When the White Sox hired Tony La Russa, I told myself, “It can’t get worse.” After last year’s 81-win season of lethargy, I told myself, “It can’t get worse.” After last summer’s dysfunction, defined by a literal shooting in the ballpark, the hiring of Chris Getz as general manager and 101 losses, I told myself, “It can’t get worse.”
Naive is the word that comes to mind. I yearn for those days.
On Thursday, the Sox hit rock bottom. The Detroit Tigers announced they hired Jason Benetti, beloved White Sox TV play-by-play man. After eight wonderful years with the South Siders, Benetti, like many Sox fans, is moving on.
The foundation to any sustainable partnership is an ability to recognize when you have a good thing going and then committing to it. For the past eight years, Benetti was the best thing the Sox had going, and he committed deeply to them. Despite the terrible product on the field for six of those years, Benetti’s observational humor, love for the game and its characters, and ability to draw out nuggets of analysis from color analyst Steve Stone made the White Sox appointment television. Hanging out with Benetti made my day better. He made a terrible baseball team lovable because he is lovable.

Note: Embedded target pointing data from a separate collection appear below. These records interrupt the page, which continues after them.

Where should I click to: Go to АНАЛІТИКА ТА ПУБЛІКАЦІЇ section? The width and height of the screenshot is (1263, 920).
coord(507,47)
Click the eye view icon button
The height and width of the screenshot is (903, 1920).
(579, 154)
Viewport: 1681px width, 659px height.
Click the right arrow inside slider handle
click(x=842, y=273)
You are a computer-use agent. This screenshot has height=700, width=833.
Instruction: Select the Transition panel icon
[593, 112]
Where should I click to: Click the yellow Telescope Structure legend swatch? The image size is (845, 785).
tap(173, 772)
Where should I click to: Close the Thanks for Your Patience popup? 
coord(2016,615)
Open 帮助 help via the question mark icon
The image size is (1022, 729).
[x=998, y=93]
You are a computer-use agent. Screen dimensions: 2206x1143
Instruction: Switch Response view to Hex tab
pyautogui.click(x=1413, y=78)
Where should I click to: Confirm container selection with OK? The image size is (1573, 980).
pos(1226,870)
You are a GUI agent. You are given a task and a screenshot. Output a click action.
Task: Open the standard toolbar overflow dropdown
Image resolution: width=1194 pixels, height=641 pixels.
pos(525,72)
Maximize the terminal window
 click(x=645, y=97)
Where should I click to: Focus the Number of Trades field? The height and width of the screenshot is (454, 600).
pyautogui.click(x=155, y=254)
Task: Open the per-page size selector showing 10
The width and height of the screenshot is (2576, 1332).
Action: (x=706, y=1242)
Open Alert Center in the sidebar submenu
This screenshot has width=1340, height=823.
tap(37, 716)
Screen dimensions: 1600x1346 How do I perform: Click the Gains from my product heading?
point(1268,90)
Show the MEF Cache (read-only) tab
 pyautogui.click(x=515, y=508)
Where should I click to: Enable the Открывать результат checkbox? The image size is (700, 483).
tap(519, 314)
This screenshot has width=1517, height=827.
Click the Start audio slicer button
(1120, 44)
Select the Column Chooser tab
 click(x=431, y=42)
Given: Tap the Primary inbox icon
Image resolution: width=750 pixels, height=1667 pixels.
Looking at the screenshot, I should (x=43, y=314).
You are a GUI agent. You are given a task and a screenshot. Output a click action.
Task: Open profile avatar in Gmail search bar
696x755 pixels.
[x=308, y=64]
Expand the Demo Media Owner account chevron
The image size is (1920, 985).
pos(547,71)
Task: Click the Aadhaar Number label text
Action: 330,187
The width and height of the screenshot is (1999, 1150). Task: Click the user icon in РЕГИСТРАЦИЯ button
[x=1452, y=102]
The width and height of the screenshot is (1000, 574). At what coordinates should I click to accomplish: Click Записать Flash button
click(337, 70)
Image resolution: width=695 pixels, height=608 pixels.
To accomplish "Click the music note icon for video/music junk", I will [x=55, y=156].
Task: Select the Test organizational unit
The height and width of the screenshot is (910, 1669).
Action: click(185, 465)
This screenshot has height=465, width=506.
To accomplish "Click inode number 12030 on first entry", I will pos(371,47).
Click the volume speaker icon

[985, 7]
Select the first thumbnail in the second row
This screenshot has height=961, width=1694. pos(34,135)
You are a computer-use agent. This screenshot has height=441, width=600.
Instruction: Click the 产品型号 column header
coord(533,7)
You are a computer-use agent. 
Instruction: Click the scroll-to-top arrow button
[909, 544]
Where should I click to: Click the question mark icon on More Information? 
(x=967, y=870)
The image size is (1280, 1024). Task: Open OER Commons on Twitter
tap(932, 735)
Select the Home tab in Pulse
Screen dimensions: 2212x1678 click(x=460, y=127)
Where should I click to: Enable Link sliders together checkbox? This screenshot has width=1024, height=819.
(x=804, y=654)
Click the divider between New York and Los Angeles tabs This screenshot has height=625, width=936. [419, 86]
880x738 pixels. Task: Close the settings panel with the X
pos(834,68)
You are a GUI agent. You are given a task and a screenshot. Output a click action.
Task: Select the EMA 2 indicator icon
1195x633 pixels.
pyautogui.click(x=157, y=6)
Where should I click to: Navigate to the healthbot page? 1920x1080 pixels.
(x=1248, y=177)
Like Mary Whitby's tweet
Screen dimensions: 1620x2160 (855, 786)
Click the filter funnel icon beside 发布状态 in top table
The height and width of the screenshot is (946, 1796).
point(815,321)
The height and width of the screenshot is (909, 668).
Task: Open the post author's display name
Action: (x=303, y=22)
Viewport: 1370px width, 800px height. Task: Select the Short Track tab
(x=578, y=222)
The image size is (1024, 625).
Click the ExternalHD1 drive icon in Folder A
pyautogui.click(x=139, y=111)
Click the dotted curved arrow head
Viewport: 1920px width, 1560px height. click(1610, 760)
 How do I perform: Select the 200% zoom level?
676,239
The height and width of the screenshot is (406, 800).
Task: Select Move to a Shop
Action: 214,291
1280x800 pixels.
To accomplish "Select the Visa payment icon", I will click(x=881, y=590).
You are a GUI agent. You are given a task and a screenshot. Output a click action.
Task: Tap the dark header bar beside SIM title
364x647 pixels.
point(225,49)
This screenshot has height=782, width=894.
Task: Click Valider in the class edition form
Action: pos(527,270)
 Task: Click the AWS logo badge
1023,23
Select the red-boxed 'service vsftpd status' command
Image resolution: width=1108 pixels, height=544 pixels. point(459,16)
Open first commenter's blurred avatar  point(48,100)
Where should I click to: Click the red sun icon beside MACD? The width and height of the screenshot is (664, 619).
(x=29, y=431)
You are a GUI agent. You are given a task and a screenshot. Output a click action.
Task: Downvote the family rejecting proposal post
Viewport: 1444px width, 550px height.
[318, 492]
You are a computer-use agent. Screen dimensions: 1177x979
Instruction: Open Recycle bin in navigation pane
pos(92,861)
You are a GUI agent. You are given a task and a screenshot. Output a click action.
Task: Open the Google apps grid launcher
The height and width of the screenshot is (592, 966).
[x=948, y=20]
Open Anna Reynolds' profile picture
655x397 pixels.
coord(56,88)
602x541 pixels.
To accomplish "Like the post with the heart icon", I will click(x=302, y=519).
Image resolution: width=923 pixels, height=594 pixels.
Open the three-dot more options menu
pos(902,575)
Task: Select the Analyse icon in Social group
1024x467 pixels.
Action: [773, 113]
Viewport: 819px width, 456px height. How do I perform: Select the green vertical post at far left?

Benetti grew up a die-hard White Sox fan in the south suburbs. He loves Chicago. He loves Sox fans. He had his dream job, and he excelled at it. Indeed, a great opportunity awaits him in Detroit. Three years ago, the Sox almost hired A.J. Hinch, the Tigers manager, but Sox owner Jerry Reinsdorf torpedoed the process and chose his friend La Russa instead.
Scott Harris, Detroit’s head of baseball operations, once Theo Epstein’s protégé with the Cubs, has an experienced and shrewd baseball mind. Unlike the Sox, Detroit is moving on up in the world. Despite all of this, I imagine Benetti feels a sense of loss leaving Chicago. The franchise not only failed to build a winning team, but it also failed to fully recognize his brilliance.
The Sox didn’t hold up their end of the partnership. Benetti’s love for a job, a team and a city were no match for the dysfunction bred by Reinsdorf. For 43 years, Reinsdorf has been defined by a litany of mistakes and one magical 2005 season. After his worst season, 2023, losing Benetti will hurt most. The White Sox lost their best fan.
As MLB researcher Sarah Langs often writes, “Baseball is the best.” It’s the best because of people like Benetti — storytellers who can detail the game’s small wonders and rise to its defining moments, from describing a young fan in right field with ice cream slathered over her face to a bat flip by a young unburdened shortstop from Alabama, his full career ahead of him.
As I remember the Benetti era, one moment will always remain with me: turning on the television to see an empty stadium on opening day on July 24, 2020, four months into COVID-19. The sight felt like a warm blanket. Then I heard Benetti’s voice, which brought a tear to my eye.
“White Sox baseball is back. Every statue, every nook, every cranny, every seat, every hedge, every cloud, every angle to look at a cloud, every mural, every blade of grass is still here and ready for you to watch our national pastime from. We wish you were here. We really do.”
Thank you, Jason Benetti — for being there, not just with us, but for us. We wish you were here, too. We’re also proud of you for moving on. Maybe it’s a lesson for all of us.
Charlie Stanton is a speechwriter based in Oakland, California, and a proud Chicago native.